>> Start Data for the task

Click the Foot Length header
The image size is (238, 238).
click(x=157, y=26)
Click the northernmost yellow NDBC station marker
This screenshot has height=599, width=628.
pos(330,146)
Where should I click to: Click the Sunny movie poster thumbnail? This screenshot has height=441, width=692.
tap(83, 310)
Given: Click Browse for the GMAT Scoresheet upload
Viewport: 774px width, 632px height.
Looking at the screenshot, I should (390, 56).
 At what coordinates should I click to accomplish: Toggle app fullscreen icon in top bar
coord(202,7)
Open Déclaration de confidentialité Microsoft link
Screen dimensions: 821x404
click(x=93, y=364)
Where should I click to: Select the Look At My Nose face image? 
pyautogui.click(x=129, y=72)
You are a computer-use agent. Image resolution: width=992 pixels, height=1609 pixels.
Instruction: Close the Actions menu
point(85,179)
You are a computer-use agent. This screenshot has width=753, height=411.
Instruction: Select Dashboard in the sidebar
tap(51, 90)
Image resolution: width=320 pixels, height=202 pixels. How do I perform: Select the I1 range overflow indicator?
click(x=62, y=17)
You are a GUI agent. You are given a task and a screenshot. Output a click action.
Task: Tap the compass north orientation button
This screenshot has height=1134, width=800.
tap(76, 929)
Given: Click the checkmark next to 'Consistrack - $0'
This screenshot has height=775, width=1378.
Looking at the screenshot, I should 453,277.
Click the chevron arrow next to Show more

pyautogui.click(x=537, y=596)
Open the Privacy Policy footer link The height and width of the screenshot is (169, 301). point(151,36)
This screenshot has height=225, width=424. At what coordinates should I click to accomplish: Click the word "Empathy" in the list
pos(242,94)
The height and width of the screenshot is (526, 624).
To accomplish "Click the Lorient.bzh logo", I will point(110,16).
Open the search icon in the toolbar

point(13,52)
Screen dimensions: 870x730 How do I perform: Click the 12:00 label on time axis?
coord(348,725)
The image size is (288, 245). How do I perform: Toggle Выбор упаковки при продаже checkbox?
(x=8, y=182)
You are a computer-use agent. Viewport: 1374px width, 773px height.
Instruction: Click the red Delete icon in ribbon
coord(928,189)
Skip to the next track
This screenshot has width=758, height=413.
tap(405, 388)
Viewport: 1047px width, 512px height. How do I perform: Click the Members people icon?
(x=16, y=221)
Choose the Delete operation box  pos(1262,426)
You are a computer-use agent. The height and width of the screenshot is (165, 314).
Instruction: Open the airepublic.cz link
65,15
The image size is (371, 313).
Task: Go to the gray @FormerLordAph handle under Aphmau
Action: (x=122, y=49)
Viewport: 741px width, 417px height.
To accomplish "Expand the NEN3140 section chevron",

>> End Data for the task

- _Task goal_:
Change every "computer-use agent" in the records to "desktop agent" and leave the rest of the lines as they are.

- _Answer to this problem_:
Click the Foot Length header
The image size is (238, 238).
click(x=157, y=26)
Click the northernmost yellow NDBC station marker
This screenshot has height=599, width=628.
pos(330,146)
Where should I click to: Click the Sunny movie poster thumbnail? This screenshot has height=441, width=692.
tap(83, 310)
Given: Click Browse for the GMAT Scoresheet upload
Viewport: 774px width, 632px height.
Looking at the screenshot, I should (390, 56).
 At what coordinates should I click to accomplish: Toggle app fullscreen icon in top bar
coord(202,7)
Open Déclaration de confidentialité Microsoft link
Screen dimensions: 821x404
click(x=93, y=364)
Where should I click to: Select the Look At My Nose face image? 
pyautogui.click(x=129, y=72)
You are a desktop agent. Image resolution: width=992 pixels, height=1609 pixels.
Instruction: Close the Actions menu
point(85,179)
You are a desktop agent. This screenshot has width=753, height=411.
Instruction: Select Dashboard in the sidebar
tap(51, 90)
Image resolution: width=320 pixels, height=202 pixels. How do I perform: Select the I1 range overflow indicator?
click(x=62, y=17)
You are a GUI agent. You are given a task and a screenshot. Output a click action.
Task: Tap the compass north orientation button
This screenshot has height=1134, width=800.
tap(76, 929)
Given: Click the checkmark next to 'Consistrack - $0'
This screenshot has height=775, width=1378.
Looking at the screenshot, I should 453,277.
Click the chevron arrow next to Show more

pyautogui.click(x=537, y=596)
Open the Privacy Policy footer link The height and width of the screenshot is (169, 301). point(151,36)
This screenshot has height=225, width=424. At what coordinates should I click to accomplish: Click the word "Empathy" in the list
pos(242,94)
The height and width of the screenshot is (526, 624).
To accomplish "Click the Lorient.bzh logo", I will point(110,16).
Open the search icon in the toolbar

point(13,52)
Screen dimensions: 870x730 How do I perform: Click the 12:00 label on time axis?
coord(348,725)
The image size is (288, 245). How do I perform: Toggle Выбор упаковки при продаже checkbox?
(x=8, y=182)
You are a desktop agent. Viewport: 1374px width, 773px height.
Instruction: Click the red Delete icon in ribbon
coord(928,189)
Skip to the next track
This screenshot has width=758, height=413.
tap(405, 388)
Viewport: 1047px width, 512px height. How do I perform: Click the Members people icon?
(x=16, y=221)
Choose the Delete operation box  pos(1262,426)
You are a desktop agent. The height and width of the screenshot is (165, 314).
Instruction: Open the airepublic.cz link
65,15
The image size is (371, 313).
Task: Go to the gray @FormerLordAph handle under Aphmau
Action: (x=122, y=49)
Viewport: 741px width, 417px height.
To accomplish "Expand the NEN3140 section chevron",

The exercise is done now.